## AIM OF THE EXERCISE:
Word for word, restate every record, though not the pictures.
*** Opening INPUT DATA ***
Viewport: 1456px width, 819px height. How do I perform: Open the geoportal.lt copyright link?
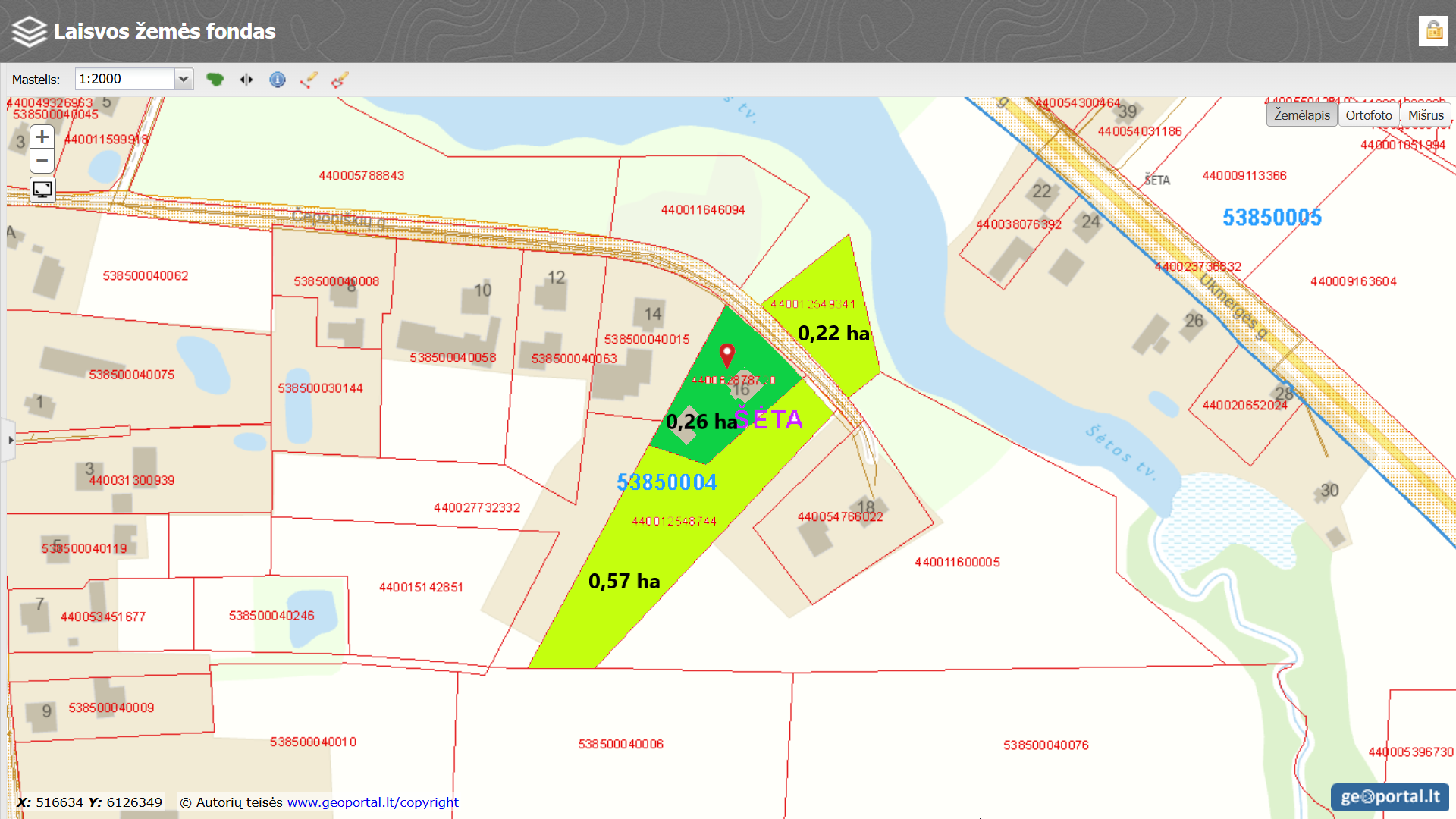[x=372, y=802]
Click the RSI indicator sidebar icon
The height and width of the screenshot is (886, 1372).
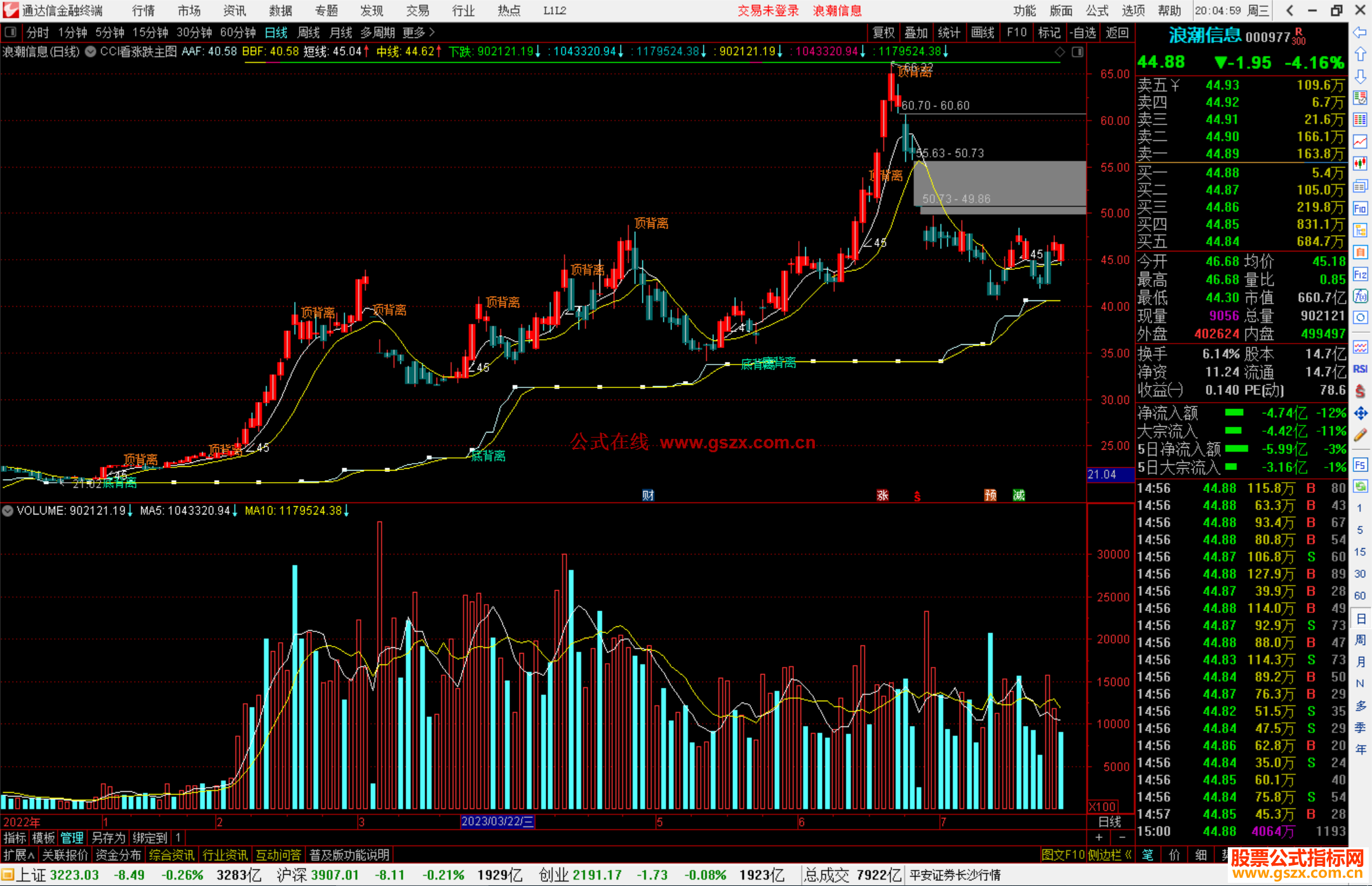[x=1360, y=369]
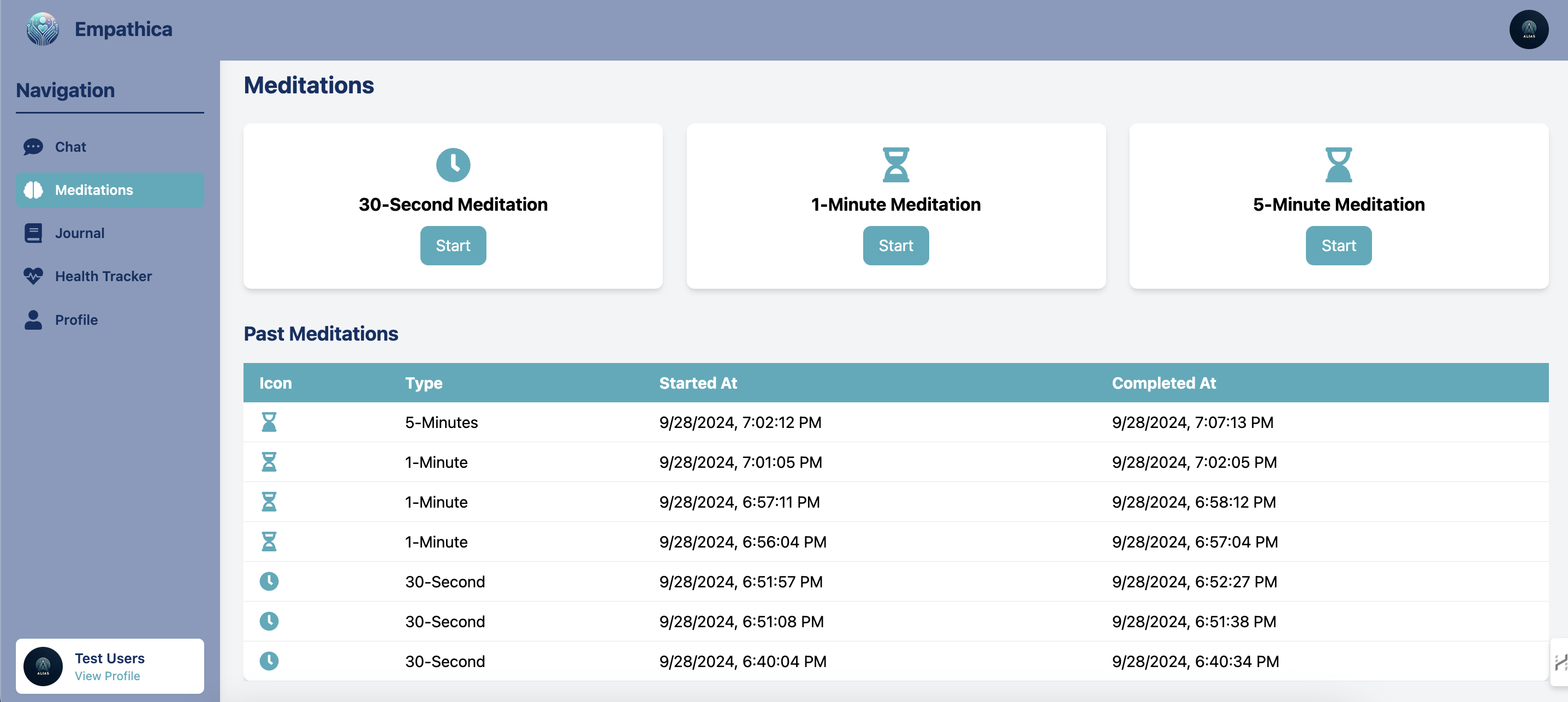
*** Closing INPUT DATA ***
## RESULT FOR THIS TASK:
Viewport: 1456px width, 819px height. How do I perform: Open the geoportal.lt copyright link?
[x=372, y=802]
Click the RSI indicator sidebar icon
The height and width of the screenshot is (886, 1372).
[x=1360, y=369]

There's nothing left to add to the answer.